May 19, 2026: Held in War’s Grasp: The Ordeals of Veteranhood After the Civil War – Brian Jordan
May 19, 2026
Held in War’s Grasp: The Ordeals of Veteranhood After the Civil War
– Brian Jordan
May 19, 2026
Beginning where many histories end, Brian Matthew Jordan reveals the desperate fate that awaited Civil War veterans after demobilization. While Confederate troops returned to homes that shared in a sense of defeat, Union veterans returned to a civilian population eager to put the war behind them. Based on prodigious research in a trove of veteran correspondence, medical records, and pension files, this lecture surveys the myriad ways in which the Civil War continued to annex the bodies and minds of its survivors. Further, it reveals how the protracted battles over the conflict’s memory and legacy further complicated the onerous task of reintegration for ordinary veterans.

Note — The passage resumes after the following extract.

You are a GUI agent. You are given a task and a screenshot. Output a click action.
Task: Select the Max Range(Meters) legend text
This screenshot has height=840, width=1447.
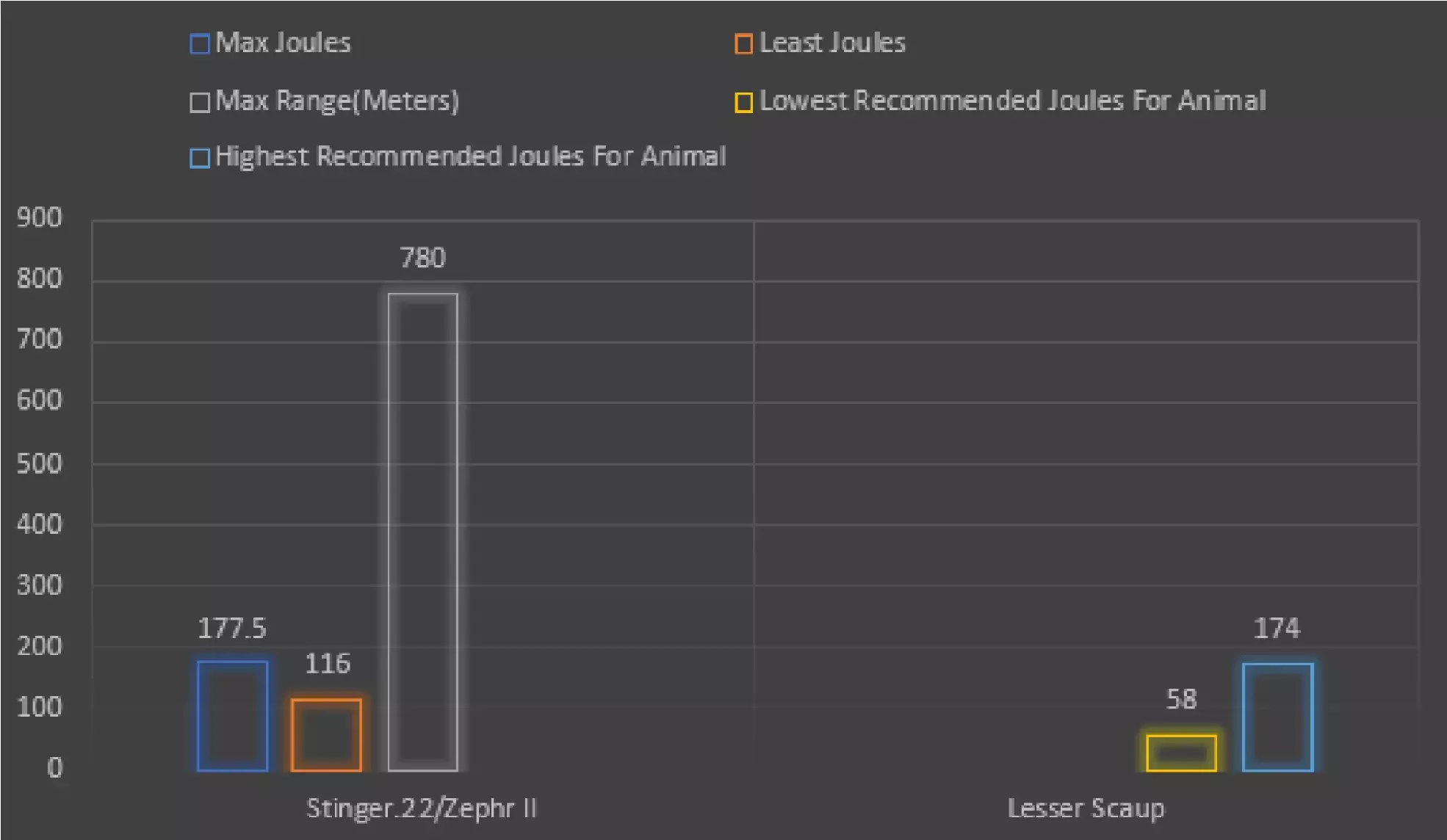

Brian Matthew Jordan is Associate Professor of U.S. Civil War History and Chair of the Department of History at Sam Houston State University. Professor Jordan earned his undergraduate degree in Civil War Era Studies at Gettysburg College (working under the tutelage of Gabor Boritt and Allen Guelzo), and M.A., M.Phil., and Ph.D. degrees in History at Yale. His first book, Marching Home: Union Veterans and Their Unending Civil War, was a finalist (one of three runners- up) for the 2016 Pulitzer Prize in History and, in its dissertation form, won the George Washington Egleston Prize (for Best U.S. History Dissertation at Yale) and John Addison Porter Prize. He has authored or edited five other books on Civil War soldiers, veterans, and memory, including The War Went On: Reconsidering the Lives of Civil War Veterans (with Evan Rothera); A Thousand May Fall: An Immigrant Regiment’s Civil War, and Final Resting Places: Reflections on the Meaning of Civil War Graves (with Jonathan W. White). Presently, he is at work on This War of Ours: A New History of the Civil War in the United States, a one-volume history of the conflict for Liveright/W.W. Norton. Brian is the founding co-editor of the series “Veterans” at the University of Massachusetts Press, and, for a decade, has served as Book Review Editor for The Civil War Monitor. He appears regularly on C-SPAN and was featured in the HISTORY Channel’s three-part documentary on the life of U.S. Grant. A native of Akron, Ohio, he lives in Houston with his wife and three-year old daughter, Elizabeth.